4.- Reuniones internas. Hay un famoso dicho que dice algo así: si anda como un pato, grazna como un pato y nada como un pato, será un pato. Lo que quiero decir es que, si quieres ganarte el respeto profesional de la gente con la que trabajas, tendrás que aprovechar este tipo de ocasiones para causar la impresión que te mereces.

5.- Networking. Las reuniones de contactos son el típico sitio donde tendrás que saber qué debes decir y a quién debes decírselo. Prepara con cariño tus posibles conversaciones, trabaja tu “elevator pitch” (presentación de 30″) e interiorízala para que cuando surja la ocasión te salga de forma natural. Ten claro qué vas a decir y cómo lo vas a decir, pero resulta tan auténtico como realmente eres.

6.- Presentaciones de proyecto. Si estás metido en el negocio de Consultoría o tienes que desarrollar un proyecto en tu compañía, aprovecha el momento de la presentación para convencer con los datos que presentas y ganar con la forma en la que los expones.

7.- Llamadas frías. Resulta sorprendente comprobar como el conocimiento de la técnica y una buena ejecución pueden hacerte conseguir resultados sorprendentes cuando llamas a alguien que no conoces. Si no prestas atención a estos términos es muy probable que no pases el filtro de la secretaria.

8.- Negociaciones. Negociar es un auténtico arte donde la preparación y la técnica juegan un papel fundamental, pero sin una buena oratoria y habilidad para vender tus argumentos a la otra parte pierden todo su valor.

9.- Presencia en medios. Imagina que, como uno más de tus elementos de relaciones públicas, tienes que dar una entrevista a una emisora de radio. ¿Puedes imaginar cuál sería el efecto para tu negocio si no resultas lo suficientemente convincente a los oídos de los que te escuchan?

10.- Conferencias. Son oportunidades perfectas para vender tu negocio y venderte tú. Acepta todas las invitaciones que recibas y prepara con dedicación el tema del que hablarás. Si lo haces con brillantez, estarás sembrando una gran cosecha de futuros clientes.

11.- Training.
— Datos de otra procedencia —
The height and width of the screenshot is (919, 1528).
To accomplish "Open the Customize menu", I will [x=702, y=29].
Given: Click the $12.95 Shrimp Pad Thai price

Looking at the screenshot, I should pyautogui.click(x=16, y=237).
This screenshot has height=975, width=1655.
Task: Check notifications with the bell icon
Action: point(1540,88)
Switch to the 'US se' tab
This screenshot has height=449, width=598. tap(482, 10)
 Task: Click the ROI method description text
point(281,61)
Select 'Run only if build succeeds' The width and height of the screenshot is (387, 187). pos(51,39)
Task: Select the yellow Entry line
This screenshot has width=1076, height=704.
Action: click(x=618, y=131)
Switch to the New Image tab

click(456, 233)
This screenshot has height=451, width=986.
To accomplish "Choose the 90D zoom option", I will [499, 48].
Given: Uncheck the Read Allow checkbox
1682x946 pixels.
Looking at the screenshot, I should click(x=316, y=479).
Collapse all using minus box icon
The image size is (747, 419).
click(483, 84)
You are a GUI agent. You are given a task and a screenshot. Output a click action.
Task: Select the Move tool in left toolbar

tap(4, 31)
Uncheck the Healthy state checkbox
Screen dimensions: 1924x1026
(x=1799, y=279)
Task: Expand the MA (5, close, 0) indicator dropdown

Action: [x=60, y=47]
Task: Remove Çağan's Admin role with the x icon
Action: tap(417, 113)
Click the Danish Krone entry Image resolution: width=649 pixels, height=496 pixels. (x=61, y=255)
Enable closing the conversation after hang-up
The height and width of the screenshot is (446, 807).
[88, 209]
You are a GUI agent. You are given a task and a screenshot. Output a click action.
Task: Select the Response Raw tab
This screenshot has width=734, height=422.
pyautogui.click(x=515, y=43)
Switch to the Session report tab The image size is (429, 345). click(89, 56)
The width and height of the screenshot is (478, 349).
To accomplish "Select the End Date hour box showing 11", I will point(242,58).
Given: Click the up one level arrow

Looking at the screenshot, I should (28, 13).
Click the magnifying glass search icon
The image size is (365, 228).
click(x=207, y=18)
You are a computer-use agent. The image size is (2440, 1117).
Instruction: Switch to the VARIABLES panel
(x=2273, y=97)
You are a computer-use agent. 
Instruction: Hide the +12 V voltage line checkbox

La única forma de conseguir que todos los que asistan a tus sesiones de formación (sean de la naturaleza que sean) salgan con los conceptos claros pasa porque organices tu presentación de forma didáctica, incorpores actividades y utilices diferentes técnicas (presentación oral, visual y trabajo físico).

12.- Rondas de financiación. Aquí no se hacen bromas. Tú tienes necesidad de financiación. Tu interlocutor tiene el dinero y sólo estará dispuesto a dártelo si eres capaz de convencerle, con una presentación ganadora, de que tu negocio es el mejor sitio para “depositar” su dinero.

13.- Teleconferencias. Aprovecha las oportunidades que nos brinda la tecnología y utiliza esta fórmula para mantener el contacto con tus clientes o intentar captar clientes nuevos ofreciéndoles teleconferencias en grupo con temas atractivos y exposiciones cautivadoras.

Las posibilidades son muchas y diversas, pero todas te ofrecen una oportunidad para poner en práctica tu oratoria y hacerte con los beneficios de una buena presentación. Trabájalas como se merecen, piensa en tu audiencia, aplica la técnica, ponle tanta pasión y energía como seas capaz y prepárate para ganar. La palabra es una herramienta muy potente. ¡Utilízala como debes y consigue que te quieran!